Since we found MASA inference too slow for our real-time use case, we decided to simulate faster inference by precomputing and playing back the track data. Use the following script to do so, or disable dynamic object tracking in the curb_launchers/launch/curb_osg.launch file.

roslaunch curb_projection offline_masa_processor.launch dataset_root:=PATH_TO_DATASET camera_name:=stereo/left  # or {mono_left,mono_right,mono_rear}

Note: this takes several hours, depending on your hardware.

🚀 Run

After downloading the dataset and models, you can execute the scene graph mapping for three agents with default parameters by running:

roslaunch curb_launchers curb_osg.launch 

The first run will download some more models for the perception of landmarks. Subsequent runs will use the cached weights.

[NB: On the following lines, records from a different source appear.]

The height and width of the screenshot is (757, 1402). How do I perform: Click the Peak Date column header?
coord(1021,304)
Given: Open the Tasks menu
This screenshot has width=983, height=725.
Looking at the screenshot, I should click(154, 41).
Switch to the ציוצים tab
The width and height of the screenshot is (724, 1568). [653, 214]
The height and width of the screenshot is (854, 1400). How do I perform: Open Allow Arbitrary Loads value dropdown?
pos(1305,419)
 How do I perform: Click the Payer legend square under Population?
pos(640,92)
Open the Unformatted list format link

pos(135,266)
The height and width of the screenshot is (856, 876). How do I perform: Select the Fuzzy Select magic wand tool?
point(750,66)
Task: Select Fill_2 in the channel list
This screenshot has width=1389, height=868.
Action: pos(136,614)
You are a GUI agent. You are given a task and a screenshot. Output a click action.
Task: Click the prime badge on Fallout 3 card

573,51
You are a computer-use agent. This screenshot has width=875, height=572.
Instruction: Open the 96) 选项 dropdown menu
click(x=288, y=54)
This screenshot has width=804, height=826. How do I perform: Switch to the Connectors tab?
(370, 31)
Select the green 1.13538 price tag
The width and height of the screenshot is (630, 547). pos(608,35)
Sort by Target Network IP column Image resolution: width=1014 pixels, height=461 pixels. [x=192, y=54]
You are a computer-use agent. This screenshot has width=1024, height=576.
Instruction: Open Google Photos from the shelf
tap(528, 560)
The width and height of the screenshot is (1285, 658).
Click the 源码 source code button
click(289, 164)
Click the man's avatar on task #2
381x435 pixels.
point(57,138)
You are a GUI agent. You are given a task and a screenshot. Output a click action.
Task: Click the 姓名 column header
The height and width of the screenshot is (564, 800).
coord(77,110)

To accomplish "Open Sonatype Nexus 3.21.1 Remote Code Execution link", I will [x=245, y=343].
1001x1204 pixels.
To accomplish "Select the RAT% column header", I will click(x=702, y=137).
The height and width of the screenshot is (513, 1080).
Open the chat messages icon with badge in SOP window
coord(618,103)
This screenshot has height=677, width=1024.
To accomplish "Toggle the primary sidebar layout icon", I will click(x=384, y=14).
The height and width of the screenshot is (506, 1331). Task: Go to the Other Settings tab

To visualize the scene graph, we prepared an Rviz config:

rviz -d /workspaces/curb-osg-deploy-test/src/curb_launchers/config/curb_osg.rviz

If running in a remote development container, you may not be able to open rviz from the command line. In this case, we recommend setting up a virtual desktop inside the dev container by following this manual. You can then connect to the virtual desktop via VNC and launch rviz from a terminal there.

Automatic Evaluation

To execute multiple evaluation runs automatically, we prepared an automatic evaluation script. By default, the results and logs will be written to ./metrics/

🚗🚙🛻 ROS Player to Simulate Multiple Radar RobotCar Agents

We separately release our developed tool for multi-agent urban mapping based on the Oxford Radar RobotCar Dataset. Please find the code at this link: https://github.com/TimSteinke/multi_robotcar

👩‍⚖️ License

For academic usage, the code is released under the GPLv3 license. For any commercial purpose, please contact the authors.

🙏 Acknowledgment

We thank Kenji Koide for open-sourcing the ROS package hdl_graph_slam that we use as base for our multi-agent LiDAR SLAM framework.

This work was funded by the German Research Foundation (DFG) Emmy Noether Program grant number 468878300.